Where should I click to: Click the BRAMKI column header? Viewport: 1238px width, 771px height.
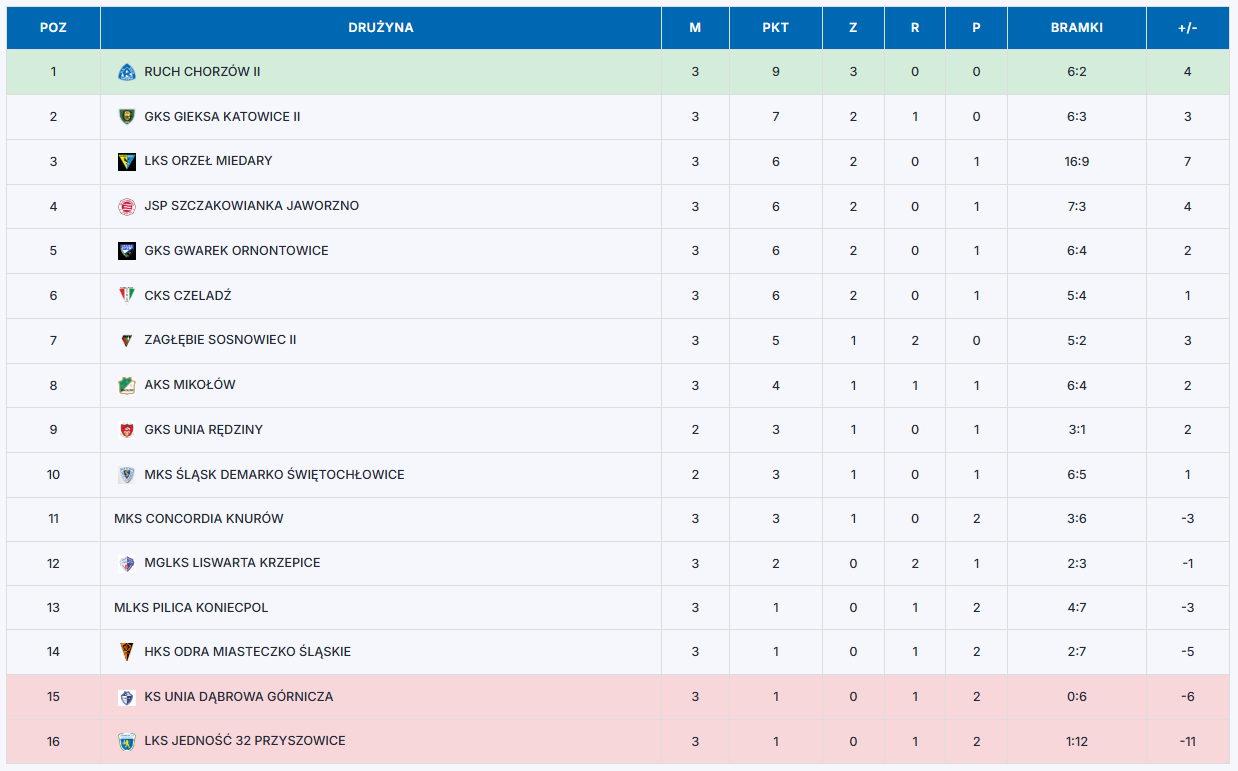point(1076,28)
● ● ● ● ● ● ●
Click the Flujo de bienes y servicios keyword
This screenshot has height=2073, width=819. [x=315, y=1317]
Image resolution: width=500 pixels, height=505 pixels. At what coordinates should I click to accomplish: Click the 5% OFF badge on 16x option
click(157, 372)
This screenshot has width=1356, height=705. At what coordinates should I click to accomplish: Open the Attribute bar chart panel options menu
● ● ● ● ● ● ●
### Exercise brief
Please transcribe only the lines in the records above running from the line that has "Click the Flujo de bienes y servicios keyword" through the line that has "This screenshot has width=1356, height=705.", both included, exactly as they appear.

### Solution for this exercise
Click the Flujo de bienes y servicios keyword
This screenshot has height=2073, width=819. [x=315, y=1317]
Image resolution: width=500 pixels, height=505 pixels. At what coordinates should I click to accomplish: Click the 5% OFF badge on 16x option
click(157, 372)
This screenshot has width=1356, height=705. At what coordinates should I click to accomplish: Open the Attribute bar chart panel options menu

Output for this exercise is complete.